Victim in NYC storm was trying to save dog from flooded basement, police say

A man scrambling to save a dog from a flooding basement in Brooklyn. Another man trying to do repairs in a Manhattan boiler room as rain water rushed in.

New details have emerged about the two men who died during Thursday’s storm that dropped nearly three inches of rain in two hours. Emergency management Commissioner Zach Iscol said during an interview Friday morning that one inch of rain fell over a particularly intense 10-minute period.
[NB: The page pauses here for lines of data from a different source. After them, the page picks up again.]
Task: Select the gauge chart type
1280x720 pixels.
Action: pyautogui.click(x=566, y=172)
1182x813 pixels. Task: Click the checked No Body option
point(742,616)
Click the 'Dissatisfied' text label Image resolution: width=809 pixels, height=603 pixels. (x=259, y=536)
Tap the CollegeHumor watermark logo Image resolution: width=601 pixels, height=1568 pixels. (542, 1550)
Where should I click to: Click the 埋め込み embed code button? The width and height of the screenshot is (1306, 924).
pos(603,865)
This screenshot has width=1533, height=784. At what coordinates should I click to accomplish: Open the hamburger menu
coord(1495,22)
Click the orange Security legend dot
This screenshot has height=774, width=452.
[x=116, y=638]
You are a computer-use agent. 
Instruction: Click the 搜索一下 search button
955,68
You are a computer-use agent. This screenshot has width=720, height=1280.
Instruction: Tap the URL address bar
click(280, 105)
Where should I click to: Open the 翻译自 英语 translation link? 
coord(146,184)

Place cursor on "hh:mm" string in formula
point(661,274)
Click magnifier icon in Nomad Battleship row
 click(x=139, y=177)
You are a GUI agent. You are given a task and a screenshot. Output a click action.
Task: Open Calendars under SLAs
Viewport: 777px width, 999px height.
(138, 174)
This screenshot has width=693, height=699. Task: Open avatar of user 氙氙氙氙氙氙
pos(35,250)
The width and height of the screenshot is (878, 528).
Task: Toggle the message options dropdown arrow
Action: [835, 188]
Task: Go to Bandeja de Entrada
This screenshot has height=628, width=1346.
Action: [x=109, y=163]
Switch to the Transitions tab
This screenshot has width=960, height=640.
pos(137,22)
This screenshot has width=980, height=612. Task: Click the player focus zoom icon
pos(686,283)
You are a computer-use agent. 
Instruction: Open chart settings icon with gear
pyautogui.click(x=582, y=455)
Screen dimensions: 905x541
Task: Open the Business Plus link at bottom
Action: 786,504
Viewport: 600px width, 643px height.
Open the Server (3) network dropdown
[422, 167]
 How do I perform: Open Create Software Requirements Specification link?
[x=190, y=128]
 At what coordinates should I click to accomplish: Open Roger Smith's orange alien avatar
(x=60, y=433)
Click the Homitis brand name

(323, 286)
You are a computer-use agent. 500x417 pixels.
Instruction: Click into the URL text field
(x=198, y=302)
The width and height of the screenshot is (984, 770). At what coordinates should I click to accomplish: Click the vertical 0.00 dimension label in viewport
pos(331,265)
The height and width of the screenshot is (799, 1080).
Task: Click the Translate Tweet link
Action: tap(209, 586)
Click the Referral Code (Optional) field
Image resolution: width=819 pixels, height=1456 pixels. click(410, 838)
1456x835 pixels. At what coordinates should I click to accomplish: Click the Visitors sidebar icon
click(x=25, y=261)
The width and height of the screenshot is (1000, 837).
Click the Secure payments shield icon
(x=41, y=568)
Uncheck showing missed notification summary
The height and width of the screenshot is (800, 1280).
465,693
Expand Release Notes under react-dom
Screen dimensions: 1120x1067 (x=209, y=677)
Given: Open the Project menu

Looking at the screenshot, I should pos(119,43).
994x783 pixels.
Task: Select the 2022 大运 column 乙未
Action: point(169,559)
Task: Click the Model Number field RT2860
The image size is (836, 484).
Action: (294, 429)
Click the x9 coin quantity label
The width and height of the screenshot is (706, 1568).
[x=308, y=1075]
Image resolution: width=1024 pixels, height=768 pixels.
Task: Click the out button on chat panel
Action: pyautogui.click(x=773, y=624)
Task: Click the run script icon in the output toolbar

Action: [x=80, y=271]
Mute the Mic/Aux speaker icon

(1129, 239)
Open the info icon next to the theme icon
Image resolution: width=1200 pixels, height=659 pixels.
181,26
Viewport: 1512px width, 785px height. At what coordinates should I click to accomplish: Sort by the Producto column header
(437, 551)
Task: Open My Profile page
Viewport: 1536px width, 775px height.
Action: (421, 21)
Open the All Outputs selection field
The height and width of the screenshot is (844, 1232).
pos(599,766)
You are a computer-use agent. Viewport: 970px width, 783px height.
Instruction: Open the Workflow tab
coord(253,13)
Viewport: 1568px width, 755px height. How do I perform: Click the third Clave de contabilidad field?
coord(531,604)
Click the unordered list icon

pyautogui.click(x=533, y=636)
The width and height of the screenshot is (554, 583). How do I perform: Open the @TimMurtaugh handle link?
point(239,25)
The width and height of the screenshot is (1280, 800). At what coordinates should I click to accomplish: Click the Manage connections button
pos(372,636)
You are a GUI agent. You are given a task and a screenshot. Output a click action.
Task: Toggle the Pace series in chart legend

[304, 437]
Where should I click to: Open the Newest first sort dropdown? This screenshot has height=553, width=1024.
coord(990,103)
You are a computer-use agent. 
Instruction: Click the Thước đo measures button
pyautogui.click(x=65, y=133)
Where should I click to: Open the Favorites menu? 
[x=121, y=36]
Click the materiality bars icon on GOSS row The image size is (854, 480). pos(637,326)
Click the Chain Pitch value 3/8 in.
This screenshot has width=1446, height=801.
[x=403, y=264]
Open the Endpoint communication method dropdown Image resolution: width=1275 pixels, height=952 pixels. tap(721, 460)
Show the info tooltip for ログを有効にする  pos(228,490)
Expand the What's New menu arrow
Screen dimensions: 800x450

A 39-year-old man died in a basement on Kingston Avenue in East Flatbush while attempting to save a dog, police said. A 43-year-old man died in the boiler room of a building on West 175th Street in Washington Heights while attempting to make repairs, according to the NYPD. Authorities declined to release the names of either victim.

Both buildings are listed as in areas with “minimal flood hazard,” according to a flood map funded by the city and state. Mayor Eric Adams said fall foliage had clogged some storm drains, worsening the effects of the deluge.

National Weather Service meteorologist Dave Radell said the rainfall totals were well within the forecasted amount, but happened in a shorter timeframe than anticipated – mostly between 3 p.m. and 5 p.m.

“The one pretty good thing about this system is at least it was moving. If it had stalled, or had moved a little bit slower, we would have had those high rainfall rates for a longer period of time over some areas,” Radell said.

The hardest-hit neighborhoods were Bedford-Stuyvesant, Crown Heights and uptown Manhattan.

New York City’s sewer system was designed to only handle 1.75 inches of rain an hour.

By comparison, Hurricane Ida – which killed 13 people across the city in 2021 – dropped more than 3 inches of rain across much of the five boroughs within a single hour. Some neighborhoods received up to 9 inches of rain in total by the time the storm was over.

Eleven of those people died in basement apartments which were illegal at the time.

Just last week, the city’s Department of Buildings launched an online application for homeowners who want to turn their basements, attics and similar spaces into legal rental units – part of an effort to alleviate New York’s housing crunch.

The legalization effort comes with new safety rules that were created in July. The proposed units need to have at least two exits and a sprinkler system, and the city will prohibit basement apartments in flood-prone areas.